* Begin Given entries *

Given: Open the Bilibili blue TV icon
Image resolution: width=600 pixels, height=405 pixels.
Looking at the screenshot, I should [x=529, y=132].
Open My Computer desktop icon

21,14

* End Given entries *

Short exercise: Format the lines of the entries above as a Markdown table with the columns No. and Line, skipping any blank lines.

Answer:
| No. | Line |
|---|---|
| 1 | Given: Open the Bilibili blue TV icon |
| 2 | Image resolution: width=600 pixels, height=405 pixels. |
| 3 | Looking at the screenshot, I should [x=529, y=132]. |
| 4 | Open My Computer desktop icon |
| 5 | 21,14 |